Seriously - I feel like we deserve a bumper sticker that says, "My Family Survived the NoroVirus." What an icky, awful virus!
When Aaron first got sick, we didn't know what it was. It seemed to hit him fairly easy... he had diarrhea and threw up 4 times Tuesday evening ... after that he was simply clingy and whiny (the normal, "I'm sick, hold me," child whine). We assumed he had the flu, I felt like a terrible parent for only having him get one flu shot, and we moved on...
Here we are Wednesday when Aaron only had diarrhea left - he was super snuggly. And then he discovered the pull strings on my hoodie...
Then Wednesday night, I fell. I'd had a hard day anyway - contractions consistent for a few hours (yes, this happens regularly) and a migraine. When Eric got home, I collapsed. We put Aaron down early and luckily, he went down. I laid as still as possible till 9 pm when the system reboot began. This virus makes makes your intestines and stomach inflamed and forces you to purge everything ... There is intense cramping and lots of throwing up. The cramping lasts for a few days. For me, the throwing up lasted until 2:30 am. I won't upset you with the number of times I threw up, but at one point, I was so shaken and so miserable
I asked Eric for a Blessing. I have a very strong testimony in the Priesthood and knew that through it, I could get the peace I needed to sleep. I was obviously very scared for the baby inside me - I needed to provide nourishment and that was something I simply could not do. In the Blessing, Eric said that through this virus, I would learn the power of prayer... huh - well, ok. After the Blessing, I was more calm. At 2:30 was when I stopped throwing up. I knew I had to get something in my for the baby so little by little and prayer by prayer, I had a few sips of water. My cramping was still miserable, but at least I was keeping down what I drank - even though it caused the cramping to be worse.
════════════════
*Task requirements*
[1] Copy the norovirus post word for word from "Seriously - I" to "we moved on...".
[2] Answer these questions using the norovirus post.
(a) How many times did Aaron throw up on Tuesday evening?
(b) What did Aaron discover on Wednesday while he was snuggling?
(c) At what time did the writer stop throwing up?
════════════════
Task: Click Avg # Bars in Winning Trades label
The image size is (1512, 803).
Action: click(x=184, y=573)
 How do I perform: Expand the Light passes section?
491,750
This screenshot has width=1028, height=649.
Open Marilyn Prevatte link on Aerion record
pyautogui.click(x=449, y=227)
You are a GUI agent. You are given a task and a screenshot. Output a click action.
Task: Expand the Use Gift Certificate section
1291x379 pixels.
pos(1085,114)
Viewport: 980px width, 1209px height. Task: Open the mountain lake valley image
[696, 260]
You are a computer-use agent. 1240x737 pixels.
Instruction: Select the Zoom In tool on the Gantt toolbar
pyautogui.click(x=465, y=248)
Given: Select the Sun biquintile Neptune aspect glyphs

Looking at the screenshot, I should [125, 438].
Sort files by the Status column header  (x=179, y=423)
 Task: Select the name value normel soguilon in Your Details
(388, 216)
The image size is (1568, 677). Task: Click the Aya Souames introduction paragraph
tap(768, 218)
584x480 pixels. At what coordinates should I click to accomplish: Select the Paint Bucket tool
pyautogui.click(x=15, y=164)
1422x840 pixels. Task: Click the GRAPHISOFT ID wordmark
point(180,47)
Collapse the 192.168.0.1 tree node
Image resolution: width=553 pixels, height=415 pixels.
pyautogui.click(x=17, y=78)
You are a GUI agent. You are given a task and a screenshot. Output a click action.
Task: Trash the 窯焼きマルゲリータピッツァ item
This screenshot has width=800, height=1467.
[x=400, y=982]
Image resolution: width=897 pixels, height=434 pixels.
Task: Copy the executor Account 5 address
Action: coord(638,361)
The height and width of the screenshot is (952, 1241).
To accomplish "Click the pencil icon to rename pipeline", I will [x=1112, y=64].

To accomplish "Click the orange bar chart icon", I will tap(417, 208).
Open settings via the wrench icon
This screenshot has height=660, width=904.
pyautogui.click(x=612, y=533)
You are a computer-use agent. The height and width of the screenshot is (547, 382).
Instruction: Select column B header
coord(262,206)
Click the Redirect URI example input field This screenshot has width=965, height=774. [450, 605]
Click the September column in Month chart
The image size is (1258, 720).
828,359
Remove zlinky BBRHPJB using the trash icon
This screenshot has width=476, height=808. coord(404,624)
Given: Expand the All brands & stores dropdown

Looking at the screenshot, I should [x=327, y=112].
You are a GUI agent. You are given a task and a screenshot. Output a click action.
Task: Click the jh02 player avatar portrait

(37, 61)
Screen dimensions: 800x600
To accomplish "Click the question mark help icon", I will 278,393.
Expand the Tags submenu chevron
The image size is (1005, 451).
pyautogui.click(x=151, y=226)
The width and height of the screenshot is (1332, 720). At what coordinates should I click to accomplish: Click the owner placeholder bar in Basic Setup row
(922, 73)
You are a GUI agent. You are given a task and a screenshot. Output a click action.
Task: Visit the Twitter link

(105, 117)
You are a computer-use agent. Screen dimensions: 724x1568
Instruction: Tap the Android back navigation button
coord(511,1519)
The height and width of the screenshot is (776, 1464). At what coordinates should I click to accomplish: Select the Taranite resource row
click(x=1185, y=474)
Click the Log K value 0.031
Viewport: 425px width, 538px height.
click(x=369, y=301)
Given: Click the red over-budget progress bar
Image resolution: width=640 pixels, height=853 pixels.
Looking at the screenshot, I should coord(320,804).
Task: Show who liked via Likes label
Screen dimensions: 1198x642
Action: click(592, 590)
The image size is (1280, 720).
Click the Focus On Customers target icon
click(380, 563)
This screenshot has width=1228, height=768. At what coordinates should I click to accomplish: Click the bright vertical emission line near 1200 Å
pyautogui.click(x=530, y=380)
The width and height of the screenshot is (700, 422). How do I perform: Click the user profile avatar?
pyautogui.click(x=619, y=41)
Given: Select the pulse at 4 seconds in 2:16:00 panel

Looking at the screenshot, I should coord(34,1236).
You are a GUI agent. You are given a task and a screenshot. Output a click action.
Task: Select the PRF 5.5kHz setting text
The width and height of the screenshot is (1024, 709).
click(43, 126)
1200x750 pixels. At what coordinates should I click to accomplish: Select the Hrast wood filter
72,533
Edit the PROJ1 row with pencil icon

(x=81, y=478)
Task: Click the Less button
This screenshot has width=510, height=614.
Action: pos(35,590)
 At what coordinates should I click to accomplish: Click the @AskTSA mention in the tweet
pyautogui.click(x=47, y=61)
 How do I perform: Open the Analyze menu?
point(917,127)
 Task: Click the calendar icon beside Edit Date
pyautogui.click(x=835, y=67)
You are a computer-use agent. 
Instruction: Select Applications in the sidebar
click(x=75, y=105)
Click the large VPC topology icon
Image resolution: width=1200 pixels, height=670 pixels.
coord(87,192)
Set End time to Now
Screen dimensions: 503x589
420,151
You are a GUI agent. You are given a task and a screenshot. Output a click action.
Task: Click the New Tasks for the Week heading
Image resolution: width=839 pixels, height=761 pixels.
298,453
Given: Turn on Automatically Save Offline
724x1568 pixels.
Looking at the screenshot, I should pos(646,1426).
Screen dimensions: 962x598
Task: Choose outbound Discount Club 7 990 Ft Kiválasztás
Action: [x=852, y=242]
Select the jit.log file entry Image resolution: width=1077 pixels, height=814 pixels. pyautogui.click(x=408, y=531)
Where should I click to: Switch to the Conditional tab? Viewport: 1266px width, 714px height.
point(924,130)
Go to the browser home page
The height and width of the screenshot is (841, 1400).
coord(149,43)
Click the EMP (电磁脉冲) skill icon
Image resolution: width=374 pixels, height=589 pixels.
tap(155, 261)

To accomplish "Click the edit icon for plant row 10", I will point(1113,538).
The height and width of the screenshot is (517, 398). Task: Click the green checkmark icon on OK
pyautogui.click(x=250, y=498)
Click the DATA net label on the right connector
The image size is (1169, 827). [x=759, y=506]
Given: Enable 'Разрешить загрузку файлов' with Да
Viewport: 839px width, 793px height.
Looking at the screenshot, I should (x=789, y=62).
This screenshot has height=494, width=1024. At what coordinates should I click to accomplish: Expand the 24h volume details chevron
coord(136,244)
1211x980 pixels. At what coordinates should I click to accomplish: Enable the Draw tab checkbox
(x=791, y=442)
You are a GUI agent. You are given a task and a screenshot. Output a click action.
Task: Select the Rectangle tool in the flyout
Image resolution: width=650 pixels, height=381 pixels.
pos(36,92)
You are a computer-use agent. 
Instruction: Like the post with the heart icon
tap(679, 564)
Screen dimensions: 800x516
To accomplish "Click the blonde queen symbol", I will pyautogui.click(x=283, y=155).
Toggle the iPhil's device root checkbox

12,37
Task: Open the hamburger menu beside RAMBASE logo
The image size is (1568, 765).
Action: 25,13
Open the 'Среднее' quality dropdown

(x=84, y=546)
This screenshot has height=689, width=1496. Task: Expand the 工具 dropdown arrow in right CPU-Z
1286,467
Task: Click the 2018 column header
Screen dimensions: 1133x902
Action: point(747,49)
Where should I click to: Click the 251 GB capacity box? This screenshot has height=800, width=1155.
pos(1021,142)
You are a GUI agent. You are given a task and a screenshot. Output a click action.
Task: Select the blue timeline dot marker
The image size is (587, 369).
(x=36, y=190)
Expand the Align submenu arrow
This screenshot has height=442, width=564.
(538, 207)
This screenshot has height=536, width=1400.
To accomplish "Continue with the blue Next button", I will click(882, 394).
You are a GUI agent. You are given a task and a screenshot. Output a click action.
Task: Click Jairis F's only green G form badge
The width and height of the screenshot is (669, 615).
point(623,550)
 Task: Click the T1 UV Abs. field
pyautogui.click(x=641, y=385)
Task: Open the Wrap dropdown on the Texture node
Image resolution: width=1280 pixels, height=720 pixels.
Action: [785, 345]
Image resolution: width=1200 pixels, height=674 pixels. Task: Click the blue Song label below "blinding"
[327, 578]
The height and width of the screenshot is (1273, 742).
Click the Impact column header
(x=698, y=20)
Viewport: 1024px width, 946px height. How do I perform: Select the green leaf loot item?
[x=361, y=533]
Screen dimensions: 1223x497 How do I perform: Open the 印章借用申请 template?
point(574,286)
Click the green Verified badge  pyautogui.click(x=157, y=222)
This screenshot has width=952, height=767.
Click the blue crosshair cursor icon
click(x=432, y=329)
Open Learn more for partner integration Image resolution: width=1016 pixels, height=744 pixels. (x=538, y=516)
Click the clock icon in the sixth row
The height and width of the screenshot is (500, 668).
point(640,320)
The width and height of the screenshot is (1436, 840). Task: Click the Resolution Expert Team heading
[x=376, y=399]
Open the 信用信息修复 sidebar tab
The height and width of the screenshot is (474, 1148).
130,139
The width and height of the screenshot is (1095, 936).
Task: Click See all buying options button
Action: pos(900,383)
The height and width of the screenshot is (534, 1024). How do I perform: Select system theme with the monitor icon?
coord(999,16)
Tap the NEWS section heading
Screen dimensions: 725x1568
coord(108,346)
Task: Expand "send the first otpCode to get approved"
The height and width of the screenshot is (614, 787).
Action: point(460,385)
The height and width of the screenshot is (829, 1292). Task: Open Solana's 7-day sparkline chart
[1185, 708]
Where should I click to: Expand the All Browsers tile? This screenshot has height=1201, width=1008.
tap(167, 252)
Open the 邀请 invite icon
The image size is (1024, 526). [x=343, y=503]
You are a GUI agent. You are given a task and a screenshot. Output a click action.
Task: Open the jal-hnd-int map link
════════════════
*Exercise responses*
[1]
Seriously - I feel like we deserve a bumper sticker that says, "My Family Survived the NoroVirus." What an icky, awful virus!
When Aaron first got sick, we didn't know what it was. It seemed to hit him fairly easy... he had diarrhea and threw up 4 times Tuesday evening ... after that he was simply clingy and whiny (the normal, "I'm sick, hold me," child whine). We assumed he had the flu, I felt like a terrible parent for only having him get one flu shot, and we moved on...

[2]
(a) 4 times
(b) The pull strings on the writer's hoodie
(c) 2:30 am